▸ **What to produce**: Transcribe exactly the lines that fall between the one holding "Zoom out with the magnifier minus icon" and the one holding "Screen dimensions: 1512x806", inclusive, from the entries below.

▸ **Task material**:
__________

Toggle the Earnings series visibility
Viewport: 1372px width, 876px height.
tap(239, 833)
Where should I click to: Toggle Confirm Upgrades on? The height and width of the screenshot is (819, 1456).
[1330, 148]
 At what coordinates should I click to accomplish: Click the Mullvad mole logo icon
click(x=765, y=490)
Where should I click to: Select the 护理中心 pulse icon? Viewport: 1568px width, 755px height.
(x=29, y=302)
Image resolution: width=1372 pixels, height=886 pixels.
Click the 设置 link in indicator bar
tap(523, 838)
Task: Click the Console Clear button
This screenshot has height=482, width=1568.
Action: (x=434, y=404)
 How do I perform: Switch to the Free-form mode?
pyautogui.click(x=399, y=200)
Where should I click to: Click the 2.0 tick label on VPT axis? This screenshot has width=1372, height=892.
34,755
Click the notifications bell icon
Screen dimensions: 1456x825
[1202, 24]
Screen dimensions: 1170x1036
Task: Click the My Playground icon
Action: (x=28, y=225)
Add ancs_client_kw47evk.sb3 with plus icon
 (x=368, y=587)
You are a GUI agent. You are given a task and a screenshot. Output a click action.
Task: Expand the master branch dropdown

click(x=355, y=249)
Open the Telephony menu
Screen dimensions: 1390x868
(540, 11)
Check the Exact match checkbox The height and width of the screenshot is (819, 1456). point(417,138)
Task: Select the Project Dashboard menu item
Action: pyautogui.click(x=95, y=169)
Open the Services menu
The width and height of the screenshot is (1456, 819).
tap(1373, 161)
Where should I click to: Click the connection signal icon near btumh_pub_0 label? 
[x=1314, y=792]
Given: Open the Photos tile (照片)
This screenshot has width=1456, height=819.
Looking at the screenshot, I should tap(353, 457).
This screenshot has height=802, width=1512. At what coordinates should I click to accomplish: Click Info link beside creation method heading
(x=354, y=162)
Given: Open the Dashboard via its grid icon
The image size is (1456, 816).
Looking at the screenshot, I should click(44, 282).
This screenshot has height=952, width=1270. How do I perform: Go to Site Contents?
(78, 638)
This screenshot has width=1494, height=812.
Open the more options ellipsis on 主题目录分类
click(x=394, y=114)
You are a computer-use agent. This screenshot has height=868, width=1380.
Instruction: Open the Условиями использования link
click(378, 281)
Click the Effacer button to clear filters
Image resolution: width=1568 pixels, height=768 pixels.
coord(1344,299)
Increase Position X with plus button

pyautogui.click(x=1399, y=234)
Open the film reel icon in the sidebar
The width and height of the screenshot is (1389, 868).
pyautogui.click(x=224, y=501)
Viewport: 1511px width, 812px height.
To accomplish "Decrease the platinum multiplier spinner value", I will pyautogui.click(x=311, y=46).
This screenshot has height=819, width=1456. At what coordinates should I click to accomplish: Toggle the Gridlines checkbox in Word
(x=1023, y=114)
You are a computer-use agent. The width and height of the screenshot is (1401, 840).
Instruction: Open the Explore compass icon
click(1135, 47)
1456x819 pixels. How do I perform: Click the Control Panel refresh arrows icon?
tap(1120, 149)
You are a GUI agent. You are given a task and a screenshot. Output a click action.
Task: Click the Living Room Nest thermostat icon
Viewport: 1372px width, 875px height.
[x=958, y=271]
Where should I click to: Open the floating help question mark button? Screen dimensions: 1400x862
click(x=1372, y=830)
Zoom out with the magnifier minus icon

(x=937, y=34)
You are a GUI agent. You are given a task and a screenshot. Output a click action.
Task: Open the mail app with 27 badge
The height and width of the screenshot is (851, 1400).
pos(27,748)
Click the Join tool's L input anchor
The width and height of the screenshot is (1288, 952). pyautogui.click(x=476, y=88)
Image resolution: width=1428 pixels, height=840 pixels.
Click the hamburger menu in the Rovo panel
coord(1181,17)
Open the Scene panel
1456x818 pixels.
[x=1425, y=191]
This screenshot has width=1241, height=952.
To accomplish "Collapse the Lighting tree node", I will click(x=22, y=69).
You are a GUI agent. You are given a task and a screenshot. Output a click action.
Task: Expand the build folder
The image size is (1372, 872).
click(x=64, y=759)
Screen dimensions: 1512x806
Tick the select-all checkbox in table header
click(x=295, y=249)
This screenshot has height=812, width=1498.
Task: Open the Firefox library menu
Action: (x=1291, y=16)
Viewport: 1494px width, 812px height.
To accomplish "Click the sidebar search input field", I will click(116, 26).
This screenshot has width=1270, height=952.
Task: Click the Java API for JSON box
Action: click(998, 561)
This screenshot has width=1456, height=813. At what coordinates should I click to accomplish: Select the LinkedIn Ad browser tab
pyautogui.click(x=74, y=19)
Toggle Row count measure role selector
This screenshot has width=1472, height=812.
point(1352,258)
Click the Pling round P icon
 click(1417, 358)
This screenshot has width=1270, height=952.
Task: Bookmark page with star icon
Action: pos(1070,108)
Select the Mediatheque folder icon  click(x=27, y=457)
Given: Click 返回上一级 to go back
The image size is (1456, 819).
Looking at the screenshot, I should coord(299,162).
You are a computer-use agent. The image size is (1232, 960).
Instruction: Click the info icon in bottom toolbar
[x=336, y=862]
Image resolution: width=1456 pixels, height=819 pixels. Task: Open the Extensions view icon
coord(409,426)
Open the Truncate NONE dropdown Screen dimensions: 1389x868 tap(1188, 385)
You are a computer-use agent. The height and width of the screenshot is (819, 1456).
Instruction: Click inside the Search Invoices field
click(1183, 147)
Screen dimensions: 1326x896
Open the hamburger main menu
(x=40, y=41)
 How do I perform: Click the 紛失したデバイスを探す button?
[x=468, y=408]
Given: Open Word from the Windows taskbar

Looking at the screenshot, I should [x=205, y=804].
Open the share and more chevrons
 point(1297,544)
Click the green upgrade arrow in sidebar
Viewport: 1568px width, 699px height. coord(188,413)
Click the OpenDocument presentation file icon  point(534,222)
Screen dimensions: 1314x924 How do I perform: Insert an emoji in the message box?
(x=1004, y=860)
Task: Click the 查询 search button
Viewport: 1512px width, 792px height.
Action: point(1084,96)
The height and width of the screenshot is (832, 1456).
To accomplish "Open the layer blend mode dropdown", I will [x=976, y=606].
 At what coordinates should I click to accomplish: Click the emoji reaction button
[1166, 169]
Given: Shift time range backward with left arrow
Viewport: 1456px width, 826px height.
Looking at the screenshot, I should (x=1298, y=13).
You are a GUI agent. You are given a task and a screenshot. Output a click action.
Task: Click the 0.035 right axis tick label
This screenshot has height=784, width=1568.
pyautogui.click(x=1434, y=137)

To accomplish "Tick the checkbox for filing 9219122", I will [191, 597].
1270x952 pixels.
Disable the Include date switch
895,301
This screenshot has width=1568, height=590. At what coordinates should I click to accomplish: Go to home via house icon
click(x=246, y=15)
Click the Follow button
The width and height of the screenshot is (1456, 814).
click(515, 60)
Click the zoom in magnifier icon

__________

▸ **Task output**:
Zoom out with the magnifier minus icon

(x=937, y=34)
You are a GUI agent. You are given a task and a screenshot. Output a click action.
Task: Open the mail app with 27 badge
The height and width of the screenshot is (851, 1400).
pos(27,748)
Click the Join tool's L input anchor
The width and height of the screenshot is (1288, 952). pyautogui.click(x=476, y=88)
Image resolution: width=1428 pixels, height=840 pixels.
Click the hamburger menu in the Rovo panel
coord(1181,17)
Open the Scene panel
1456x818 pixels.
[x=1425, y=191]
This screenshot has width=1241, height=952.
To accomplish "Collapse the Lighting tree node", I will click(x=22, y=69).
You are a GUI agent. You are given a task and a screenshot. Output a click action.
Task: Expand the build folder
The image size is (1372, 872).
click(x=64, y=759)
Screen dimensions: 1512x806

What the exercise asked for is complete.